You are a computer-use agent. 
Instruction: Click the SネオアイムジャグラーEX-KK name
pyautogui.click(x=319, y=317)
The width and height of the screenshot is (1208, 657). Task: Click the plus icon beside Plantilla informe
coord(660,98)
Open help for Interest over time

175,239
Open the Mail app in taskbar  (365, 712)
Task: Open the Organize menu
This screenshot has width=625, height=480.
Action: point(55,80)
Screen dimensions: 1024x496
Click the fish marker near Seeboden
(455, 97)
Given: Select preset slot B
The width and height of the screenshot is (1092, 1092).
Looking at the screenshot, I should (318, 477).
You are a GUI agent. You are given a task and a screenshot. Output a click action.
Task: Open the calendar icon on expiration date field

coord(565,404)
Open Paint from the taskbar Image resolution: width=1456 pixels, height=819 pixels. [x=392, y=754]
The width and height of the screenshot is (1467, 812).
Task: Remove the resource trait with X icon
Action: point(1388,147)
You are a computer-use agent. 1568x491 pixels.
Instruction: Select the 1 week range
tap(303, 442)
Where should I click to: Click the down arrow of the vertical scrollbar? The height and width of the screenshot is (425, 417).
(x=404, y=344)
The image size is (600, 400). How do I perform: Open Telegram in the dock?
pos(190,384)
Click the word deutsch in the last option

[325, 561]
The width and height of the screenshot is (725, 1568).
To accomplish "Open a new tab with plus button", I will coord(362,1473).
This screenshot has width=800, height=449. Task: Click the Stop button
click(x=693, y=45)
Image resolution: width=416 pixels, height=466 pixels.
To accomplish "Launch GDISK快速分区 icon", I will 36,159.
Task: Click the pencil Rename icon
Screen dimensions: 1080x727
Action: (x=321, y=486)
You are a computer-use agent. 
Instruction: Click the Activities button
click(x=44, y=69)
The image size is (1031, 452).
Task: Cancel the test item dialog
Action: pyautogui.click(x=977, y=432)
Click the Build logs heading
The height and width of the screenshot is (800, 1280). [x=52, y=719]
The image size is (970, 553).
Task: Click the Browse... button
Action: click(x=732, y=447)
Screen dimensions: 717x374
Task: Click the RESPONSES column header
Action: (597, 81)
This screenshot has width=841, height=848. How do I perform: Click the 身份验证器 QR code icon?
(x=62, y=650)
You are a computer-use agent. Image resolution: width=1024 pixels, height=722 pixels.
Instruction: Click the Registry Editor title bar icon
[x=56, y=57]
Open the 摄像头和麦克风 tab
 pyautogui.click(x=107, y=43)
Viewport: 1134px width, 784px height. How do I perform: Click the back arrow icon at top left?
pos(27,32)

____

— Task goal —
Repeat the entries above verbatim.

— Result of the task —
You are a computer-use agent. 
Instruction: Click the SネオアイムジャグラーEX-KK name
pyautogui.click(x=319, y=317)
The width and height of the screenshot is (1208, 657). Task: Click the plus icon beside Plantilla informe
coord(660,98)
Open help for Interest over time

175,239
Open the Mail app in taskbar  (365, 712)
Task: Open the Organize menu
This screenshot has width=625, height=480.
Action: point(55,80)
Screen dimensions: 1024x496
Click the fish marker near Seeboden
(455, 97)
Given: Select preset slot B
The width and height of the screenshot is (1092, 1092).
Looking at the screenshot, I should (318, 477).
You are a GUI agent. You are given a task and a screenshot. Output a click action.
Task: Open the calendar icon on expiration date field

coord(565,404)
Open Paint from the taskbar Image resolution: width=1456 pixels, height=819 pixels. [x=392, y=754]
The width and height of the screenshot is (1467, 812).
Task: Remove the resource trait with X icon
Action: point(1388,147)
You are a computer-use agent. 1568x491 pixels.
Instruction: Select the 1 week range
tap(303, 442)
Where should I click to: Click the down arrow of the vertical scrollbar? The height and width of the screenshot is (425, 417).
(x=404, y=344)
The image size is (600, 400). How do I perform: Open Telegram in the dock?
pos(190,384)
Click the word deutsch in the last option

[325, 561]
The width and height of the screenshot is (725, 1568).
To accomplish "Open a new tab with plus button", I will coord(362,1473).
This screenshot has width=800, height=449. Task: Click the Stop button
click(x=693, y=45)
Image resolution: width=416 pixels, height=466 pixels.
To accomplish "Launch GDISK快速分区 icon", I will 36,159.
Task: Click the pencil Rename icon
Screen dimensions: 1080x727
Action: (x=321, y=486)
You are a computer-use agent. 
Instruction: Click the Activities button
click(x=44, y=69)
The image size is (1031, 452).
Task: Cancel the test item dialog
Action: pyautogui.click(x=977, y=432)
Click the Build logs heading
The height and width of the screenshot is (800, 1280). [x=52, y=719]
The image size is (970, 553).
Task: Click the Browse... button
Action: click(x=732, y=447)
Screen dimensions: 717x374
Task: Click the RESPONSES column header
Action: (597, 81)
This screenshot has width=841, height=848. How do I perform: Click the 身份验证器 QR code icon?
(x=62, y=650)
You are a computer-use agent. Image resolution: width=1024 pixels, height=722 pixels.
Instruction: Click the Registry Editor title bar icon
[x=56, y=57]
Open the 摄像头和麦克风 tab
 pyautogui.click(x=107, y=43)
Viewport: 1134px width, 784px height. How do I perform: Click the back arrow icon at top left?
pos(27,32)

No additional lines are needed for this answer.